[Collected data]
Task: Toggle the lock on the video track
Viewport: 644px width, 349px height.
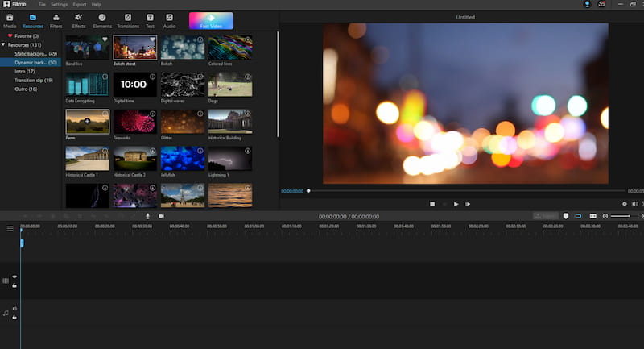Action: (x=14, y=285)
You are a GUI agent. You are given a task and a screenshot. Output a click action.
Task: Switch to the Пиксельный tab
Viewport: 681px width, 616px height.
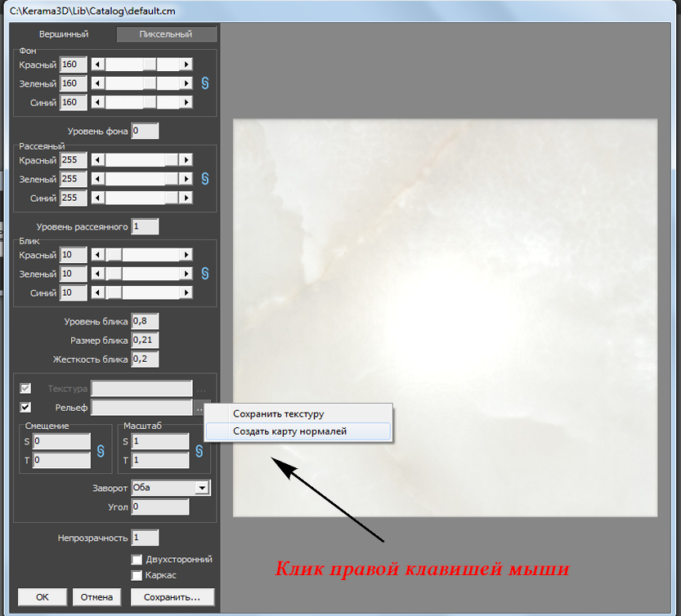(167, 34)
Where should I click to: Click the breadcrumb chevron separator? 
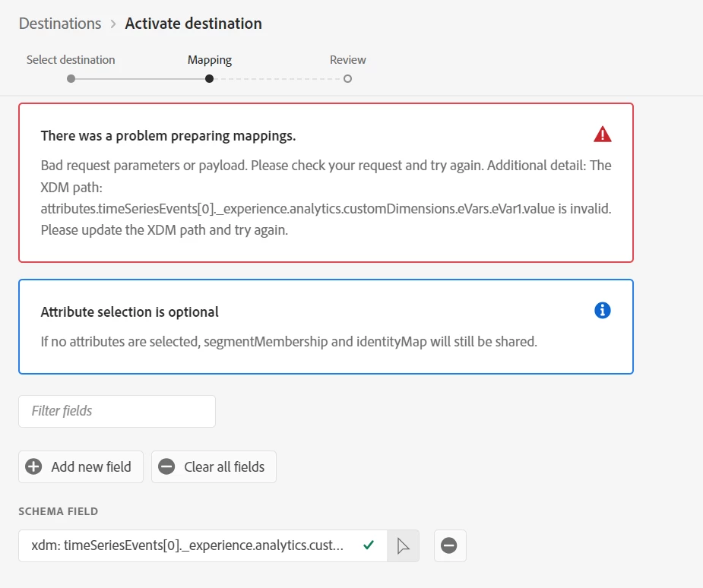(113, 24)
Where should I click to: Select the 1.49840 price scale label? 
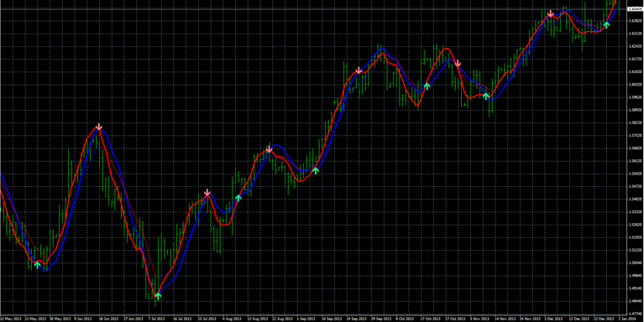636,275
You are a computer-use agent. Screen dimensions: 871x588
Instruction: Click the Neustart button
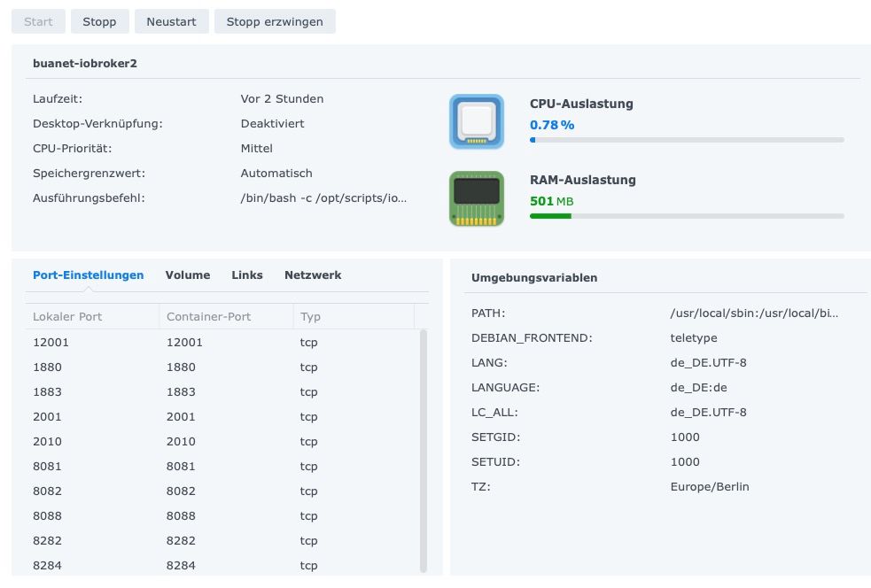[172, 21]
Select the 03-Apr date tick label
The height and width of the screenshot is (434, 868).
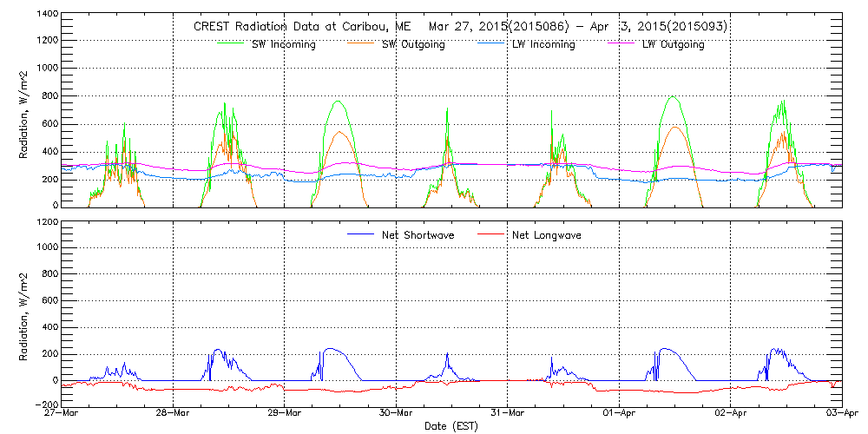point(841,414)
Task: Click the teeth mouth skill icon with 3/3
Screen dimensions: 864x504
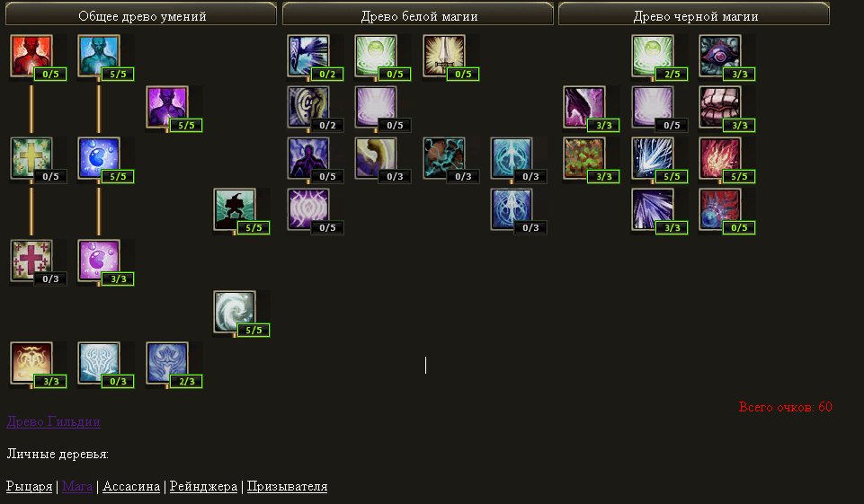Action: tap(720, 107)

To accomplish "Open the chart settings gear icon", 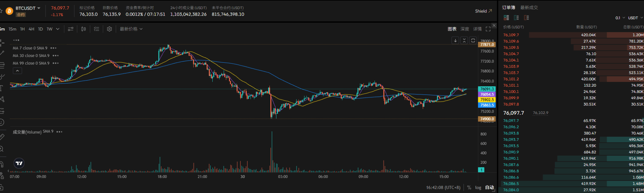I will [x=109, y=29].
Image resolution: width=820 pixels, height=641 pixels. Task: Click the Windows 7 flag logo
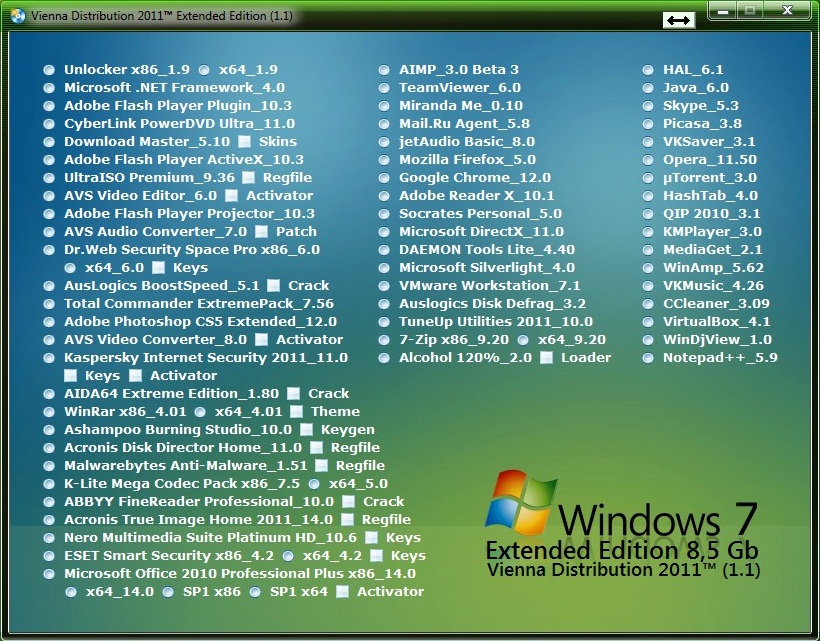tap(520, 502)
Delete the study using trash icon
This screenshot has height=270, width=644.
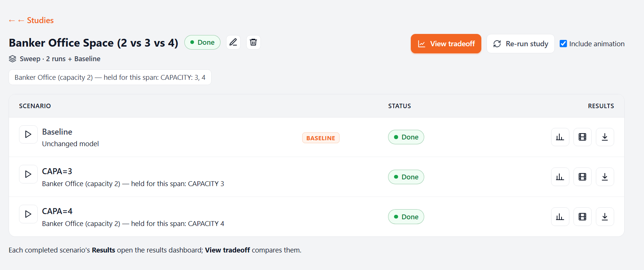point(253,42)
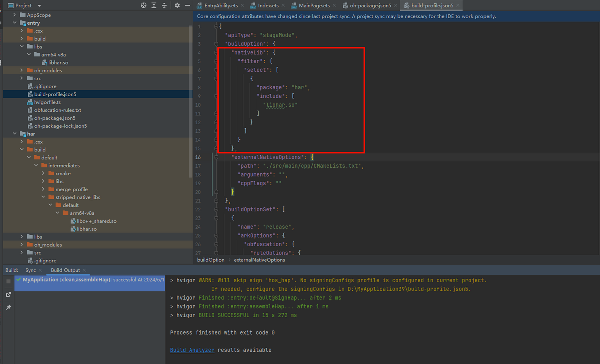Click the open-in-external-window icon in Build panel

[x=9, y=295]
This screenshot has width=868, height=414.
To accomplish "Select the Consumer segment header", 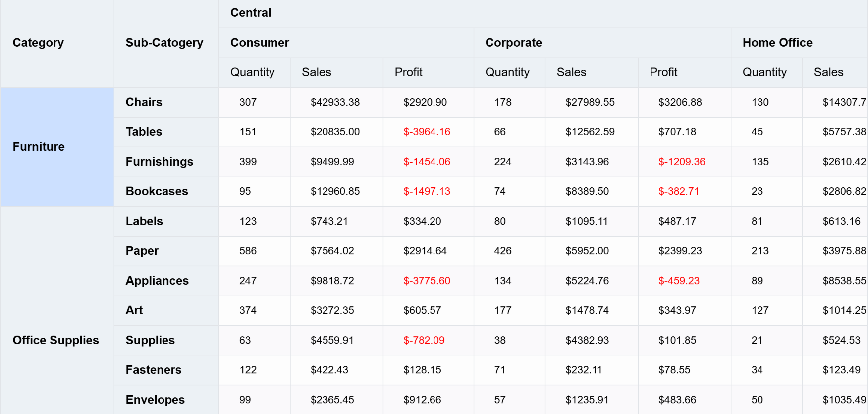I will 260,43.
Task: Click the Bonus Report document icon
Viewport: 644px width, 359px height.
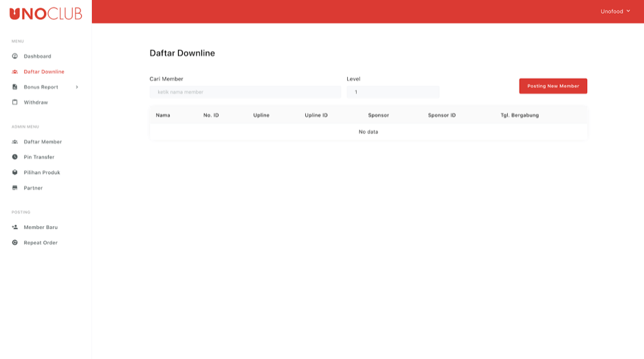Action: 14,87
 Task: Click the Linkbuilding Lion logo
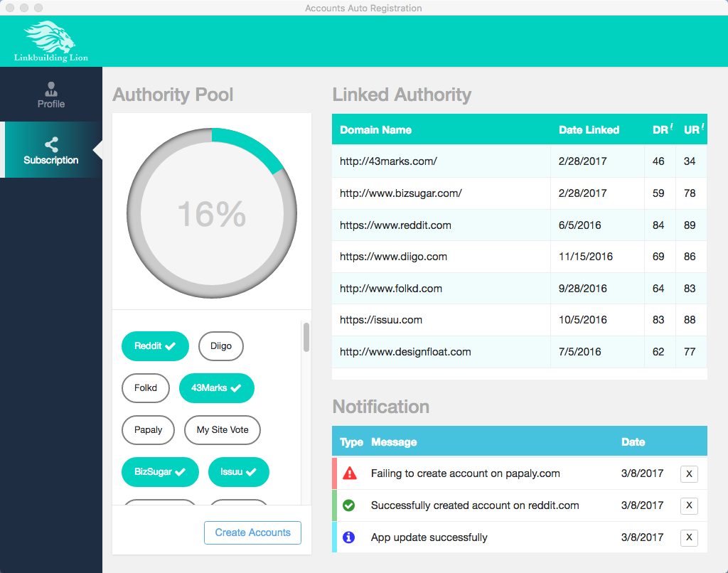click(51, 41)
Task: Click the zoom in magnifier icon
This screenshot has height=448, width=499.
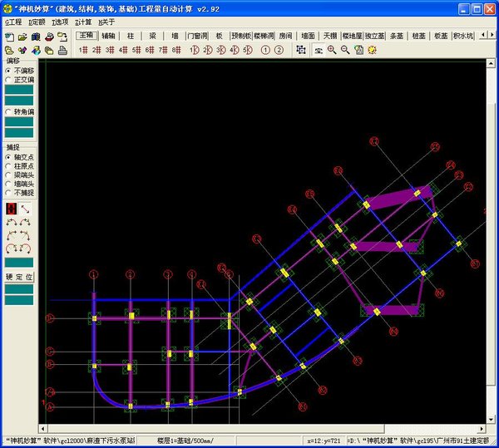Action: pyautogui.click(x=332, y=50)
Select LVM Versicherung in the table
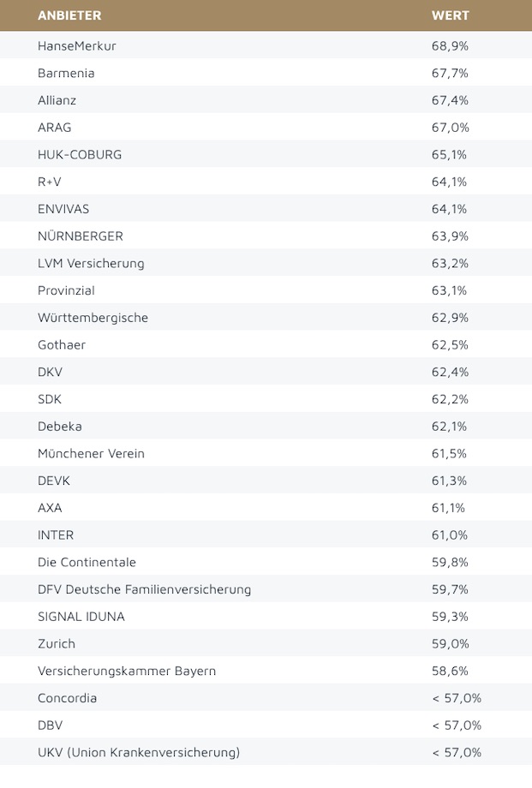The width and height of the screenshot is (532, 788). pyautogui.click(x=91, y=263)
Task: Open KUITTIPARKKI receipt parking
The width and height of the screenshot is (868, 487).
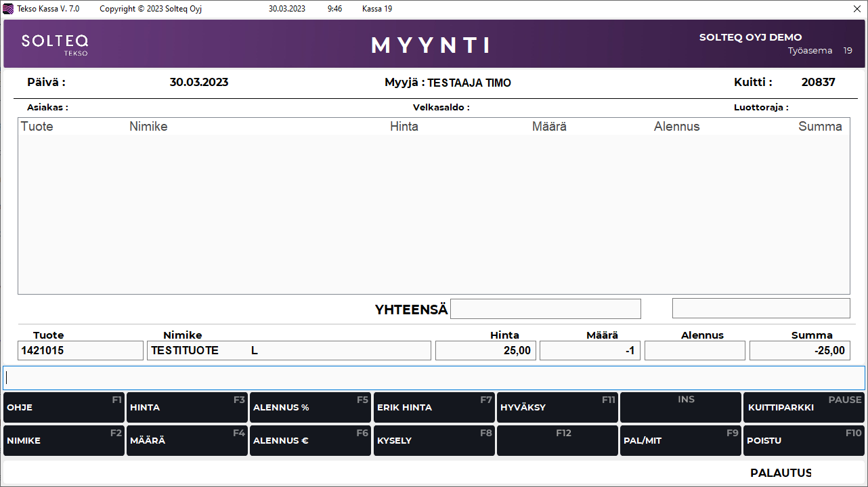Action: [x=804, y=407]
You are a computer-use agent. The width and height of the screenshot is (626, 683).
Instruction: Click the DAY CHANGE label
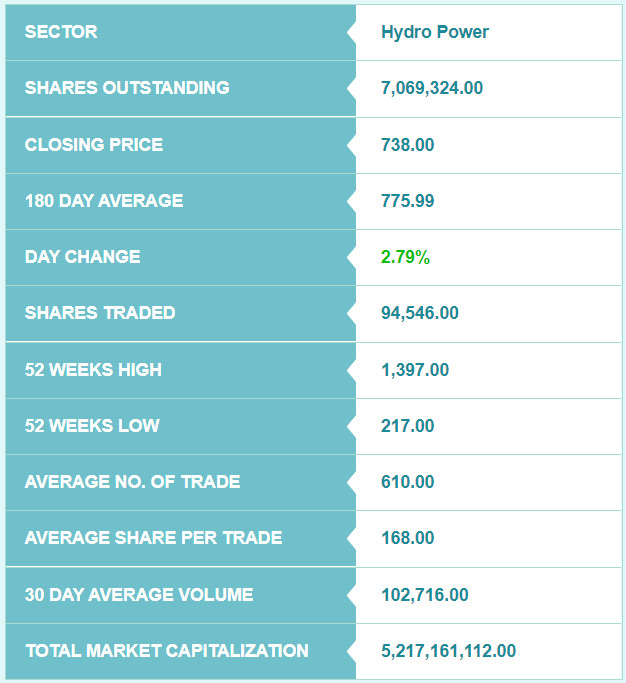tap(83, 257)
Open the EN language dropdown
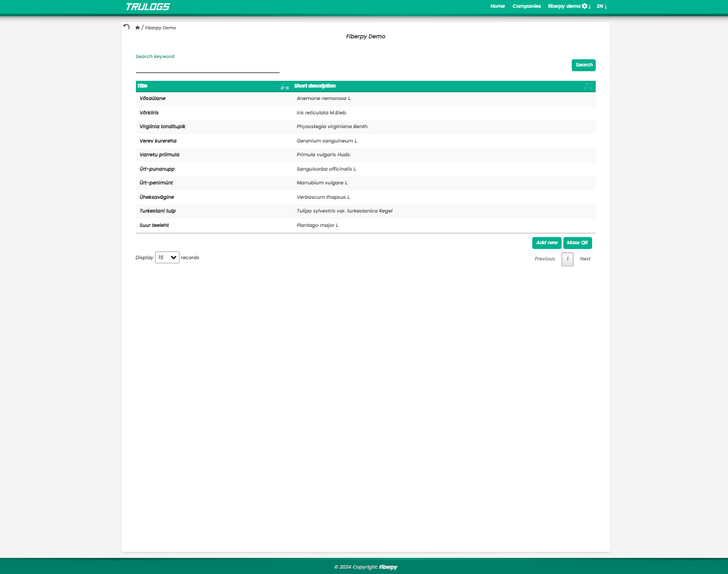 click(602, 6)
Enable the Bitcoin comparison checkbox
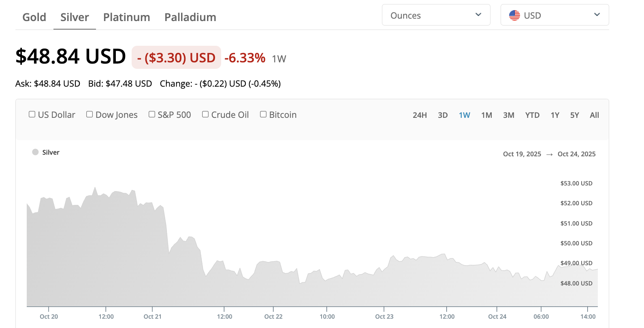The image size is (644, 328). tap(263, 115)
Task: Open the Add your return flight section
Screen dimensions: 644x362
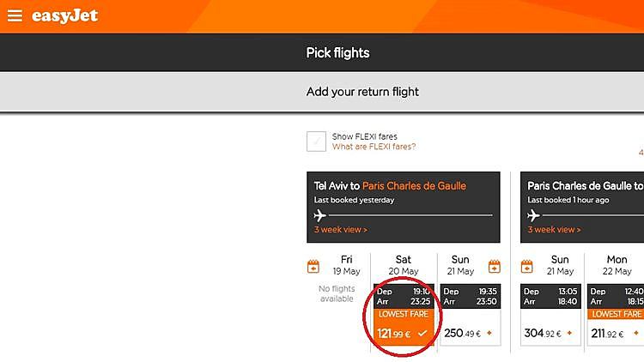Action: point(362,92)
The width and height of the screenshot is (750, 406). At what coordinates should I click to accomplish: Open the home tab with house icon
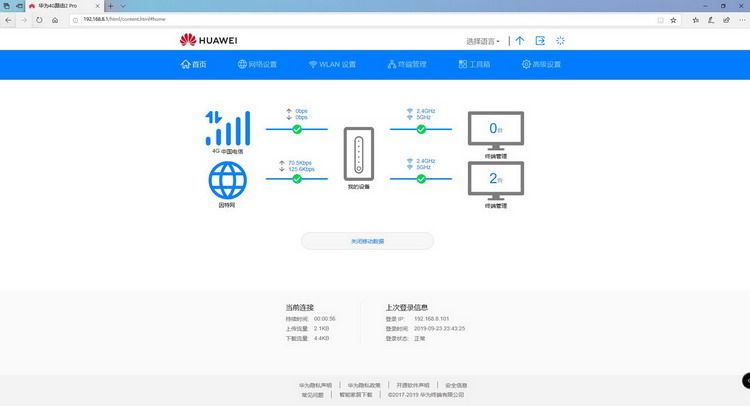(x=193, y=64)
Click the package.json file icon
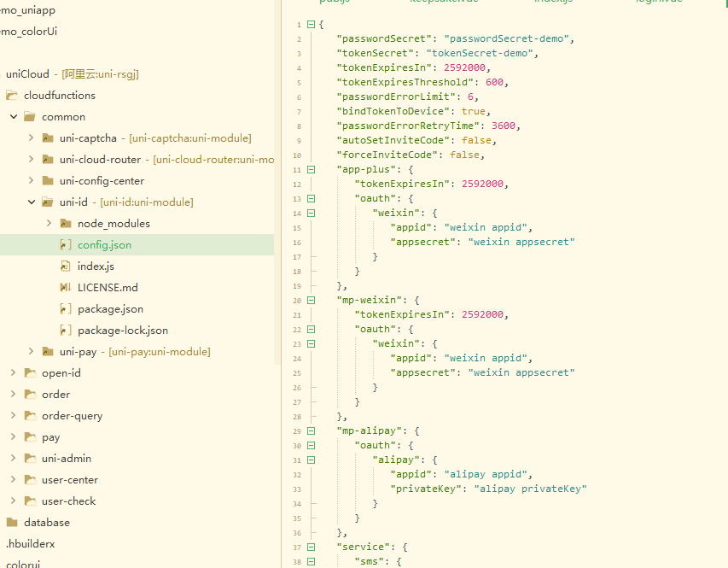 (x=66, y=309)
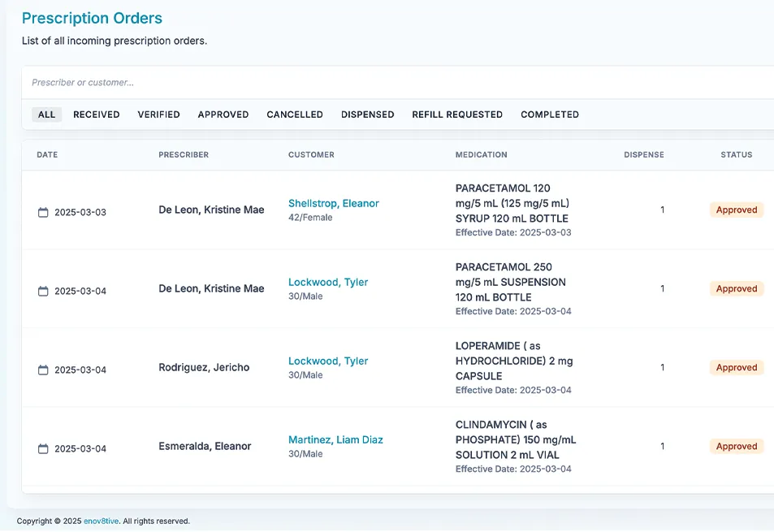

- [YOUR OBJECTIVE]:
Reproduce every line above that contains the string "agent".

- [THE ANSWER]:
You are a GUI agent. You are given a task and a screenshot. Output a click action.
You are a computer-use agent. Screen dimensions: 871x588
You are a computer-use agent. The width and height of the screenshot is (626, 683).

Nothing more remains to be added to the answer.